Dom presses his lips against mine, reminding me of our first kiss and how it was not soft, but urgent and fiery. It was me who initiated it, but he denies that. He takes my hand and leads me up two small metal steps to the front door of the motor home. I don’t know why my heart is racing at simply trespassing in an abandoned hangar, but I love it when my body hums with signals?—?excitement, danger, alarm. It’s when these red flares shoot up inside me that I feel most alive.

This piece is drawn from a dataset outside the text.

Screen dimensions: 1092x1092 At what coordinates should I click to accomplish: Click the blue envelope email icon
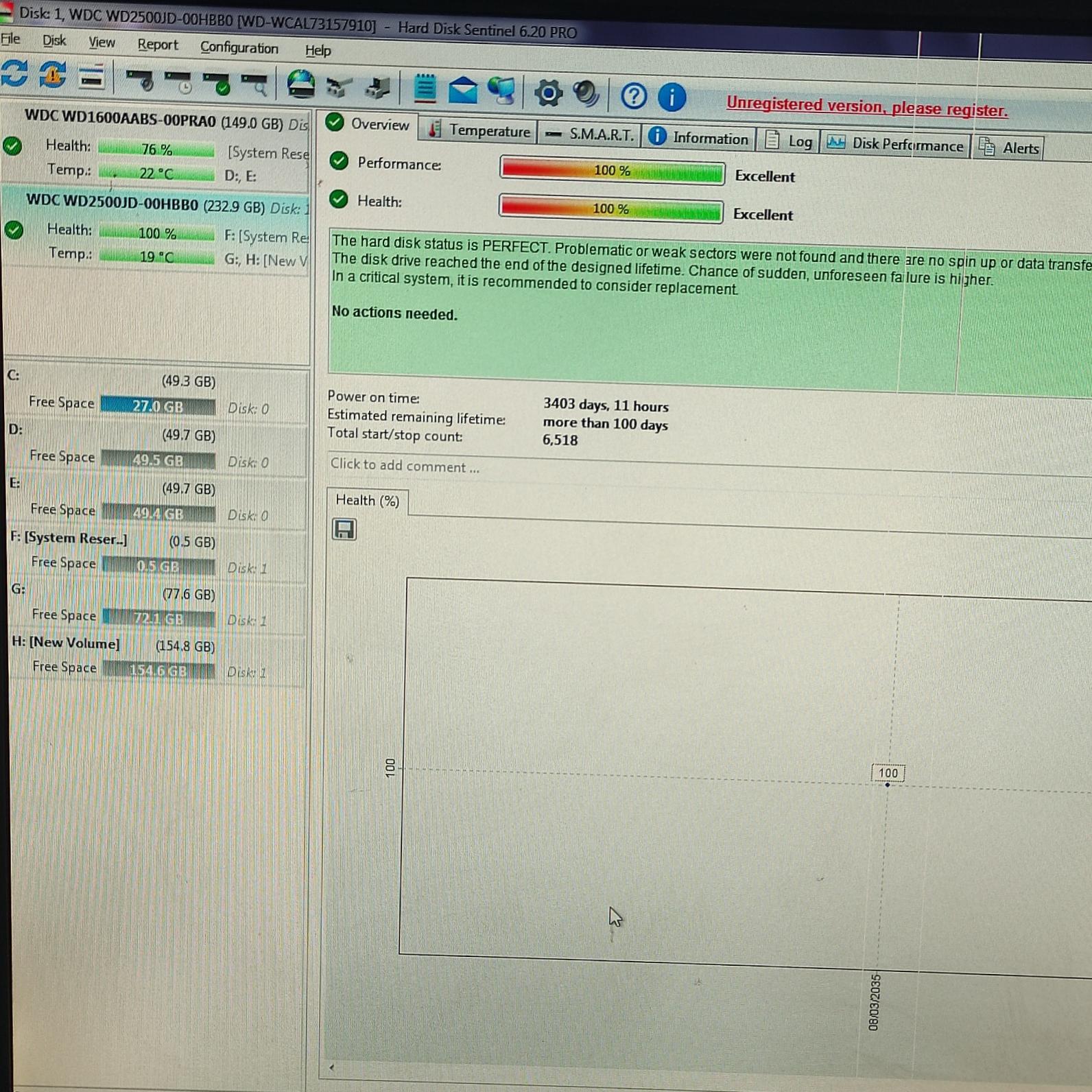tap(463, 91)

“Who would dump an expensive RV like this and just vanish?” I ask, noting an extension cord snaking across the floor of the hangar. “You wired the power?” I ask, and Dom nods. He prepped our hideaway. Dom directs me inside with his hand on the small of my back. “I can’t see a thing,” I complain, reaching out in front of me into the blackness. My skin registers a drop in temperature, like the random, mystifying spots in lakes that are fifteen degrees colder. Goose bumps rise on my outstretched arms, and a wave of trepidation sweeps its rough hand down my spine.

A light switches on, and the RV is bathed in a yellow glow. I screech at my own reflection in the mirror in front of me and then bust out laughing.

Dom pokes my back. “Silly.”

“Hey, I didn’t expect to see someone standing there, even if that someone is me! Wow. This place is boss.”

It’s a miniature house on wheels, with a kitchen, a sofa, and an oak dining table with padded booth benches. I step farther inside. The dank smell of the hangar has disappeared. In its place rise the diminishing sharp odors of bleach and the chemical smell of new carpet. Dom watches as I open cabinets, check the fridge, flip switches. “This is camping in style,” I say, clicking my fingernail against a row of dusty glasses that are hanging upside down in an overhead cabinet. They jangle against one another. “When we’re older, let’s rent one of these and drive all over hell and back.”

“How ’bout I ride my bike, you follow me like my road crew and cook me dinner, and?—”

“Screw that,” I say with a raised eyebrow. “You be my road crew.”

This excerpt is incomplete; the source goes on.